The High Court has refused a second attempt by French authorities to have Ian Bailey extradited to face trial over the death of Sophie Toscan du Plantier.
Mr Justice Tony Hunt said the second application for his extradition was an abuse of process and the matter had already been decided by the Supreme Court in 2012.
The judge said the fact that the domestic legal system had comprehensively determined the issue was ignored in processing the latest application.
French prosecutors want Mr Bailey to go on trial for the murder of the French filmmaker, who was found beaten to death outside her holiday home in Schull, west Cork in December 1996.
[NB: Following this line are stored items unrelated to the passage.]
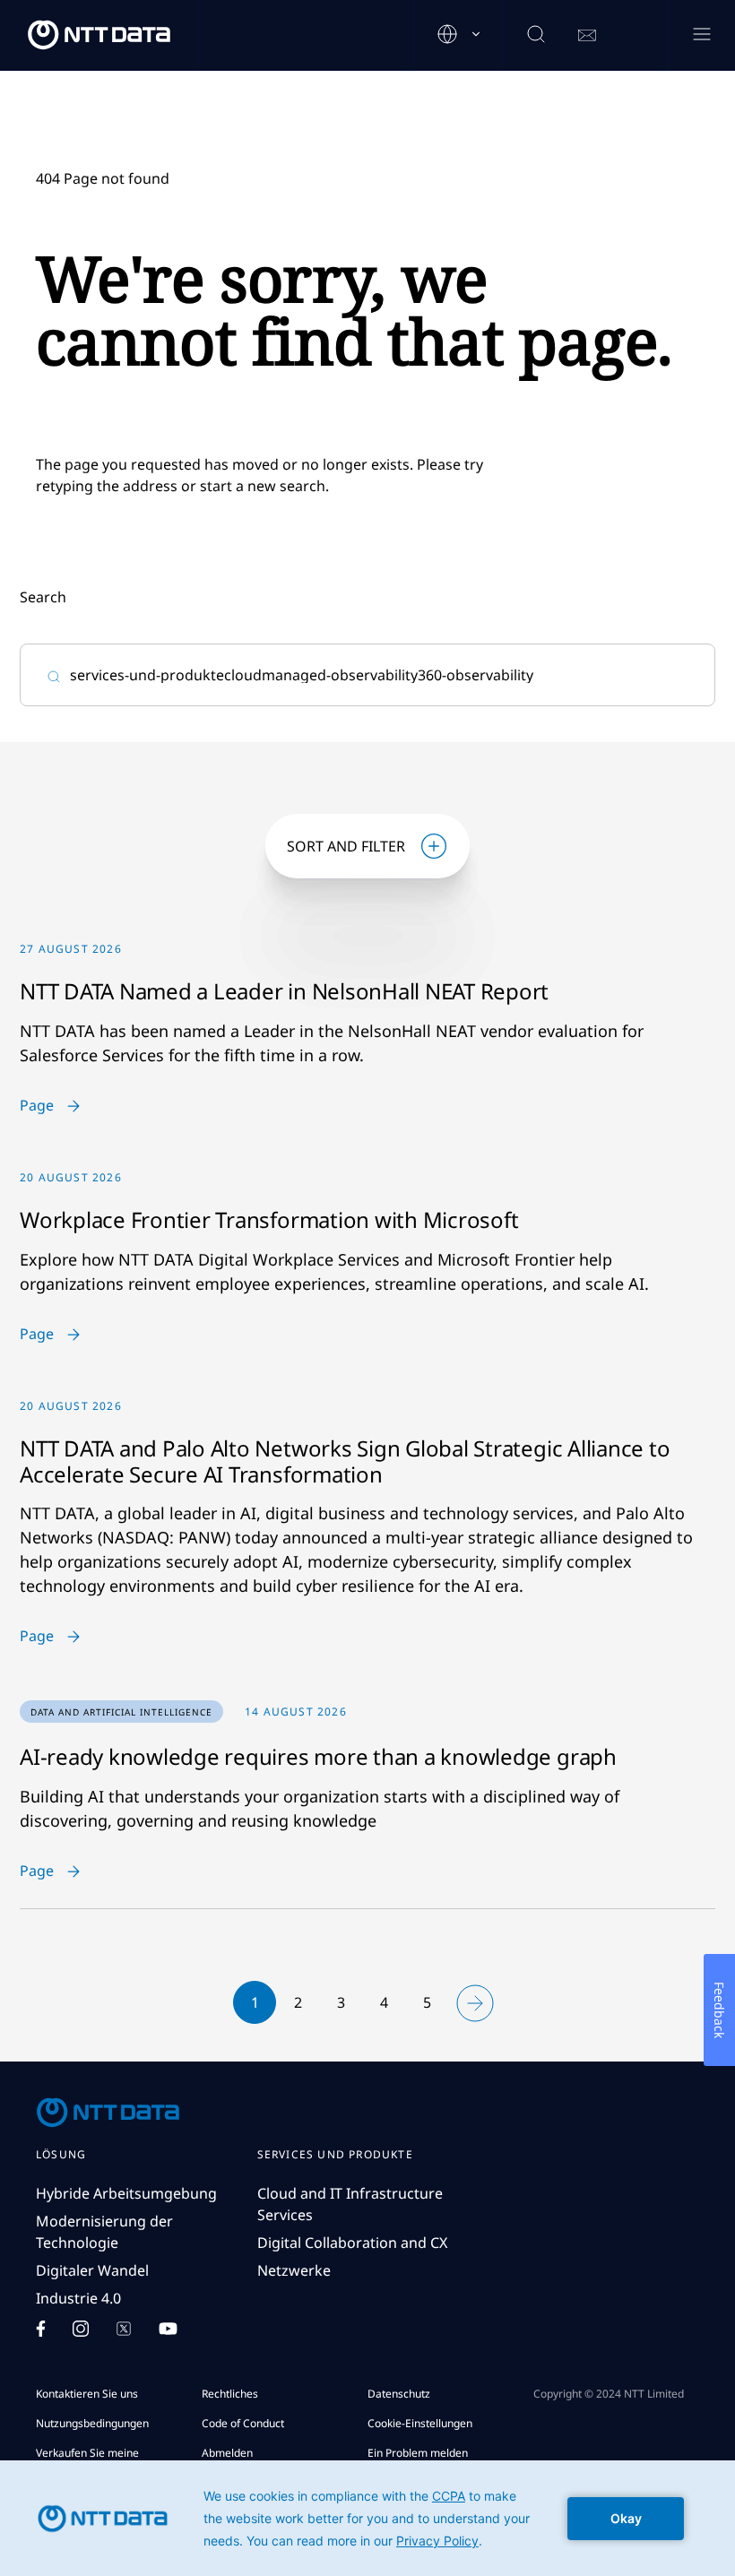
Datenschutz (399, 2393)
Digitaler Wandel (92, 2270)
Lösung (61, 2154)
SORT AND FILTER (346, 846)
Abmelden (227, 2452)
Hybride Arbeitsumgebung (126, 2193)
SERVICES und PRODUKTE (335, 2154)
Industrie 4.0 (78, 2298)
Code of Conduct (243, 2423)
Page (37, 1106)
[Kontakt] (587, 36)
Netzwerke (294, 2270)
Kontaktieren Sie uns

Mr Bailey was twice arrested and questioned in connection with her death but prosecutors said there was no evidence to charge him.
He has always denied any involvement in her death and has alleged a garda conspiracy to frame him for her killing.
French authorities previously sought the surrender of Mr Bailey in 2010 but this application was refused by the Supreme Court in 2012.
A second extradition request was issued last year.
In his ruling this morning Mr Justice Hunt said the issue had already been decided by the Supreme Court and the High Court was bound by that.
He also concluded that the proceedings were an abuse of process.
In his judgment this morning, Mr Justice Hunt said the parties in the case had received a "binding and conclusive decision of the Supreme Court".
He said 21 years had passed since the crime in question was committed and seven years since the first extradition warrant issued.
Over four years passed since the date of the Supreme Court ruling to the issue of a new warrant.
"Apparently neither the minister nor the requesting authorities considered it appropriate to furnish any information by way of explanation for the elapse of this period of time," the judge said.
He added that the period of delay had not been explained adequately or at all.
He said there had been no engagement by the minister or the requesting authorities with the unusual fact in an extradition case that the matter had been comprehensively and repeatedly investigated by authorities here.
He said the Director of Public Prosecutions had concluded long ago that there is no basis for either charge or trial and a comprehensive statement of reasons for this decision had come into the public domain during the Supreme Court proceedings.
This application did not engage with this situation at all, the judge said.
He said proceedings were issued for the surrender of a person entitled to the protection of our laws and Constitution for trial and possible imprisonment for 30 years.
He said the new request ignored the fact that the domestic legal process had comprehensively determined that the allegation could not even give rise to a charge let alone a trial and this "highly unusual" state of affairs contributed to his finding of abuse of process in this case.
Lawyers for Minister for Justice Charlie Flanagan were not present in court for the judgment.
The case will return to court next week for any applications by the State on residual legal issues which may have to be determined.
Speaking outside court, Mr Bailey said he was pleased and delighted with the judgment.
But he said it was not the end of the matter as he said the State would almost certainly appeal.
But, he said, life goes on.
He said it was noticeable that the State, which had taken the case against him, and which he said had put him through a form of torture for 20 years, on and off, was not even represented in court for the decision. He said that was "astonishing".
Mr Bailey said he was very, very sympathetic to the family, who believed that he had something to do with the death of their daughter.
But he said he had nothing to do with it.
He said it would be good if a new piece of evidence came to light or someone admitted the truth but he said he did not suppose that was going to happen.
The Court of Appeal is due to give its decision in Mr Bailey's appeal against the failure of his civil case against the State and gardaí on Wednesday.